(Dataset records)

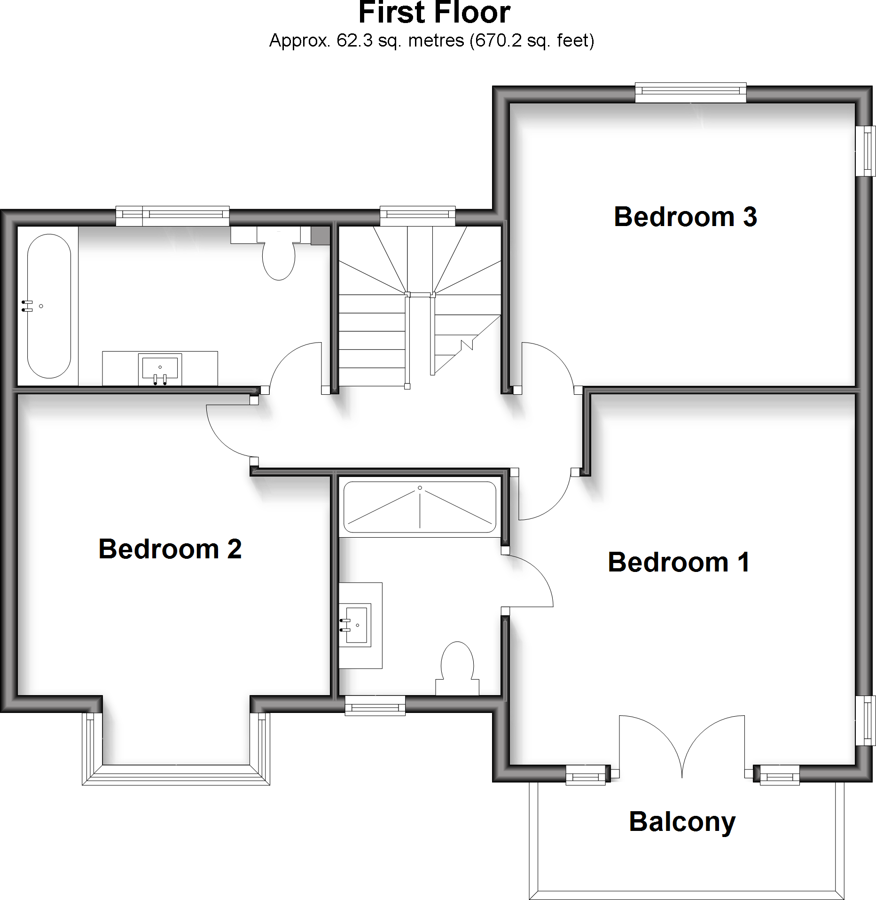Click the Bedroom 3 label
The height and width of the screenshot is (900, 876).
pos(685,217)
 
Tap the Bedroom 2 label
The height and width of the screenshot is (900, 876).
pos(170,549)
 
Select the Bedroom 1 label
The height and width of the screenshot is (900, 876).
pos(679,562)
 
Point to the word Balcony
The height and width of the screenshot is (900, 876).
pos(682,822)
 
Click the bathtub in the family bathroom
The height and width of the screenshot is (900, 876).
pos(49,306)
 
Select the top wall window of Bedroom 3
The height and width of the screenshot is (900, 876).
pos(690,93)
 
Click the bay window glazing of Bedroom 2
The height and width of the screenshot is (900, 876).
pos(176,775)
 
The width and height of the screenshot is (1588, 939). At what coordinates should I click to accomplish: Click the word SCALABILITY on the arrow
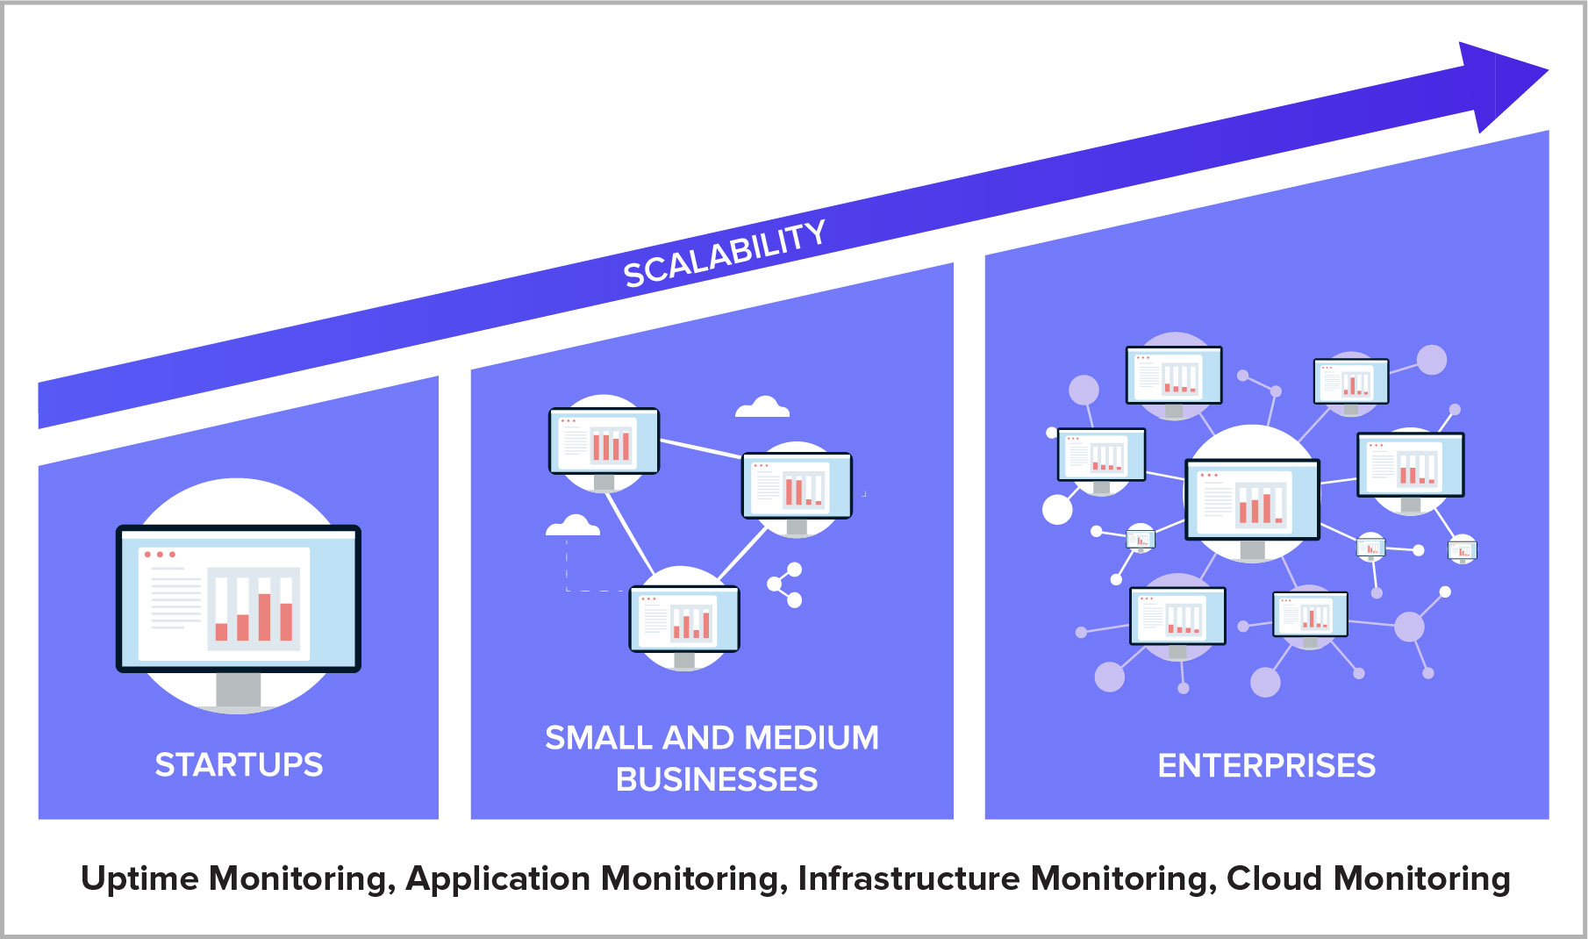tap(724, 254)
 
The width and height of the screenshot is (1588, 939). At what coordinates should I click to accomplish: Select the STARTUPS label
tap(239, 764)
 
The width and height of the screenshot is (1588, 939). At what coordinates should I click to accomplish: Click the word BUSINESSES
tap(716, 779)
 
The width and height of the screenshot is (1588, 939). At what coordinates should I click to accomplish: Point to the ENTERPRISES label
tap(1266, 765)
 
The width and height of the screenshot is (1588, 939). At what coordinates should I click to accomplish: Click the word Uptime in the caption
tap(139, 878)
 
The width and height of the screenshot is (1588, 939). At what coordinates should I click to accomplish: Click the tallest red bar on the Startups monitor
tap(264, 617)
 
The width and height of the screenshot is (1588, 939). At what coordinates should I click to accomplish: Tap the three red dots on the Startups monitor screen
tap(160, 555)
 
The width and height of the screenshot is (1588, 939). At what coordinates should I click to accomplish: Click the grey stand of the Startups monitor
tap(238, 690)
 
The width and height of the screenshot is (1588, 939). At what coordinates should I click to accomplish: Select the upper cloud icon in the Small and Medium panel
tap(762, 407)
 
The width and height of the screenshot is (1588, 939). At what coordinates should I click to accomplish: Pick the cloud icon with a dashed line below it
tap(573, 527)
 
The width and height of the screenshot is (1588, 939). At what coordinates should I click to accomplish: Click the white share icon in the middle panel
tap(786, 585)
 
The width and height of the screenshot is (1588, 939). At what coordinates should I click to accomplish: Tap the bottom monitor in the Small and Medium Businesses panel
tap(684, 619)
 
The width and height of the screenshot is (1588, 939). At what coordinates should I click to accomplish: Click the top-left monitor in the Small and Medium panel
tap(604, 441)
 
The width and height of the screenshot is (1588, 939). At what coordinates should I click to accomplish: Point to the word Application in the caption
tap(497, 878)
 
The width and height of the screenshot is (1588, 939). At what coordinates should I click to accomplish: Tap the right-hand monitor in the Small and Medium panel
tap(797, 485)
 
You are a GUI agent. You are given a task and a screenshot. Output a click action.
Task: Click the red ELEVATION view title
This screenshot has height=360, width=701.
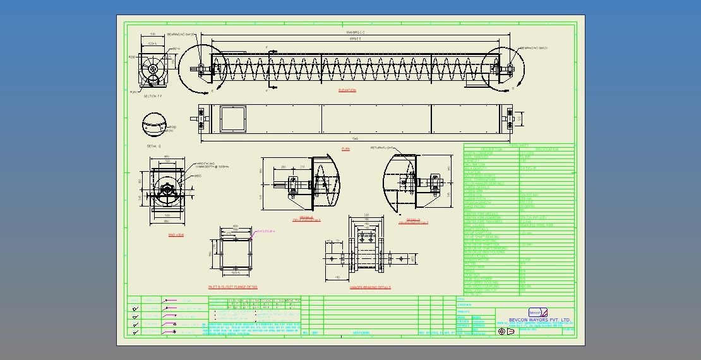point(347,90)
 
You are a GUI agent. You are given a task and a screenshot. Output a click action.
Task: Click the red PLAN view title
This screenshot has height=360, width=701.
point(345,149)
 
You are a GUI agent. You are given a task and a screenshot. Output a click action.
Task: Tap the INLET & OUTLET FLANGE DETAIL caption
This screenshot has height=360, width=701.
point(232,287)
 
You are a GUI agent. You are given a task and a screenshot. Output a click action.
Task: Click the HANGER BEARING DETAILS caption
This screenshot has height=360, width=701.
point(370,287)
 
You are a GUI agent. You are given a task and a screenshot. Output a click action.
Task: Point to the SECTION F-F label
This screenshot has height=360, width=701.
point(153,96)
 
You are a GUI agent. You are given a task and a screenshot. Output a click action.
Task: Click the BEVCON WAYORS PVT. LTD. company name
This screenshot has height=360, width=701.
point(539,320)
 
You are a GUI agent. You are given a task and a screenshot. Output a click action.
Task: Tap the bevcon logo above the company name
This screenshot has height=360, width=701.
point(538,312)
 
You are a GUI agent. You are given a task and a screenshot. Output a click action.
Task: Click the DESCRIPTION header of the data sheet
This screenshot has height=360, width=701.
point(491,150)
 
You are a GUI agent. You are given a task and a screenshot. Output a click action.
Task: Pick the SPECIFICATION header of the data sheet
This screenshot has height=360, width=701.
point(546,150)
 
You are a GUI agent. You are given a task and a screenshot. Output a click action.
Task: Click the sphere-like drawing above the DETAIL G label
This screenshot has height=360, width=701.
point(155,125)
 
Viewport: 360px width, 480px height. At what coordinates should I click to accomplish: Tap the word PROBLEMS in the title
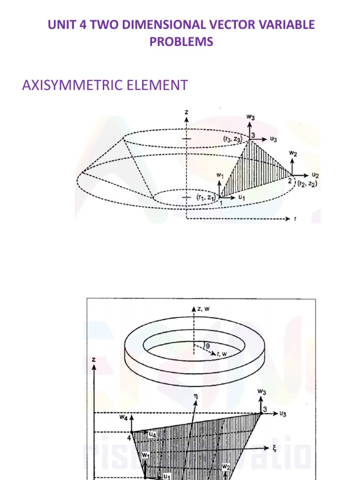click(181, 42)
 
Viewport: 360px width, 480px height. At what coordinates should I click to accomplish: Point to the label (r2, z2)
click(308, 184)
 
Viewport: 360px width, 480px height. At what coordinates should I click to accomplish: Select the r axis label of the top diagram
click(295, 219)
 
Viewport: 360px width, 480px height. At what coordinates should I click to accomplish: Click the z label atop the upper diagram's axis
click(186, 112)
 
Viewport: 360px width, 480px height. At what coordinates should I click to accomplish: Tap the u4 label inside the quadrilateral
click(152, 435)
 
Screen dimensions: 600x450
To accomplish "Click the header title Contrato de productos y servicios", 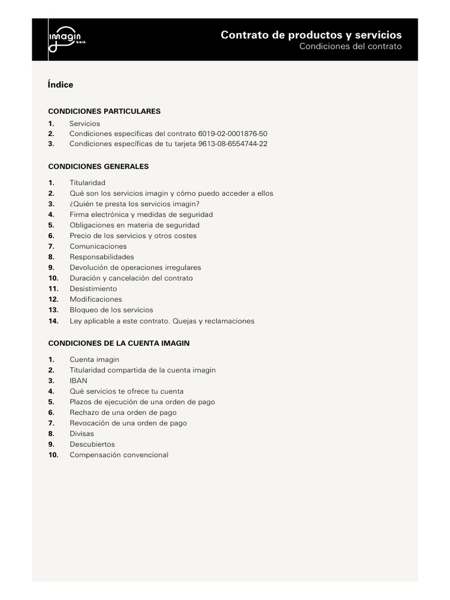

Aim of the exercise: Copy the listing above word for word, from start to finish, and omit the pictures.

Answer to the task:
Click the Bedroom 3 label
The height and width of the screenshot is (900, 876).
pos(685,217)
 
Tap the Bedroom 2 label
The height and width of the screenshot is (900, 876).
pos(170,549)
 
Select the Bedroom 1 label
The height and width of the screenshot is (900, 876).
pos(679,562)
 
Point to the word Balcony
The height and width of the screenshot is (900, 876).
pos(682,822)
 
Click the bathtub in the family bathroom
The height and width of the screenshot is (900, 876).
pos(49,306)
 
Select the top wall window of Bedroom 3
The height and width of the screenshot is (900, 876).
pos(690,93)
 
Click the bay window glazing of Bedroom 2
The height and width of the screenshot is (900, 876).
pos(176,775)
 
The width and height of the screenshot is (1588, 939). At what coordinates should I click to accomplish: Click the word SCALABILITY on the arrow
tap(724, 254)
 
The width and height of the screenshot is (1588, 939). At what coordinates should I click to accomplish: Select the STARTUPS label
tap(239, 764)
 
The width and height of the screenshot is (1588, 939). At what coordinates should I click to accomplish: Click the word BUSINESSES
tap(716, 779)
 
The width and height of the screenshot is (1588, 939). At what coordinates should I click to accomplish: Point to the ENTERPRISES label
tap(1266, 765)
 
The width and height of the screenshot is (1588, 939). At what coordinates should I click to accomplish: Click the word Uptime in the caption
tap(139, 878)
 
The width and height of the screenshot is (1588, 939). At what coordinates should I click to accomplish: Click the tallest red bar on the Startups monitor
tap(264, 617)
 
The width and height of the screenshot is (1588, 939). At what coordinates should I click to accomplish: Tap the three red dots on the Startups monitor screen
tap(160, 555)
 
The width and height of the screenshot is (1588, 939). At what coordinates should I click to accomplish: Click the grey stand of the Startups monitor
tap(238, 690)
 
The width and height of the screenshot is (1588, 939). At what coordinates should I click to accomplish: Select the upper cloud icon in the Small and Medium panel
tap(762, 407)
 
The width and height of the screenshot is (1588, 939). At what coordinates should I click to accomplish: Pick the cloud icon with a dashed line below it
tap(573, 527)
 
The width and height of the screenshot is (1588, 939). At what coordinates should I click to accomplish: Click the white share icon in the middle panel
tap(786, 585)
 
The width and height of the screenshot is (1588, 939). At what coordinates should I click to accomplish: Tap the bottom monitor in the Small and Medium Businesses panel
tap(684, 619)
 
The width and height of the screenshot is (1588, 939). At what coordinates should I click to accomplish: Click the top-left monitor in the Small and Medium panel
tap(604, 441)
 
The width and height of the screenshot is (1588, 939). At what coordinates should I click to accomplish: Point to the word Application in the caption
tap(497, 878)
 
The width and height of the screenshot is (1588, 939). At what coordinates should I click to accomplish: Tap the right-hand monitor in the Small and Medium panel
tap(797, 485)
 
You are a GUI agent. You are given a task and a screenshot. Output a click action.
Task: Click the red ELEVATION view title
This screenshot has height=360, width=701.
point(347,90)
 
You are a GUI agent. You are given a task and a screenshot. Output a click action.
Task: Click the red PLAN view title
This screenshot has height=360, width=701.
point(345,149)
 
You are a GUI agent. You are given a task and a screenshot. Output a click action.
Task: Tap the INLET & OUTLET FLANGE DETAIL caption
This screenshot has height=360, width=701.
point(232,287)
 
You are a GUI agent. You are given a task and a screenshot. Output a click action.
Task: Click the HANGER BEARING DETAILS caption
This screenshot has height=360, width=701.
point(370,287)
 
You are a GUI agent. You are given a task and a screenshot. Output a click action.
Task: Point to the SECTION F-F label
This screenshot has height=360, width=701.
point(153,96)
 
You are a GUI agent. You are given a task and a screenshot. Output a click action.
Task: Click the BEVCON WAYORS PVT. LTD. company name
This screenshot has height=360, width=701.
point(539,320)
 
You are a GUI agent. You are given a task and a screenshot. Output a click action.
Task: Tap the bevcon logo above the company name
This screenshot has height=360, width=701.
point(538,312)
 
You are a GUI agent. You are given a task and a screenshot. Output a click action.
Task: Click the DESCRIPTION header of the data sheet
This screenshot has height=360, width=701.
point(491,150)
 
You are a GUI agent. You are given a task and a screenshot. Output a click action.
Task: Pick the SPECIFICATION header of the data sheet
This screenshot has height=360, width=701.
point(546,150)
 
You are a GUI agent. You are given a task and a screenshot. Output a click action.
Task: Click the sphere-like drawing above the DETAIL G label
This screenshot has height=360, width=701.
point(155,125)
 
Viewport: 360px width, 480px height. At what coordinates should I click to accomplish: Tap the word PROBLEMS in the title
click(181, 42)
 
Viewport: 360px width, 480px height. At what coordinates should I click to accomplish: Point to the label (r2, z2)
click(308, 184)
 
Viewport: 360px width, 480px height. At what coordinates should I click to accomplish: Select the r axis label of the top diagram
click(295, 219)
 
Viewport: 360px width, 480px height. At what coordinates should I click to accomplish: Click the z label atop the upper diagram's axis
click(186, 112)
 
Viewport: 360px width, 480px height. At what coordinates should I click to accomplish: Tap the u4 label inside the quadrilateral
click(152, 435)
 
Screen dimensions: 600x450
To accomplish "Click the header title Contrato de productos y servicios", 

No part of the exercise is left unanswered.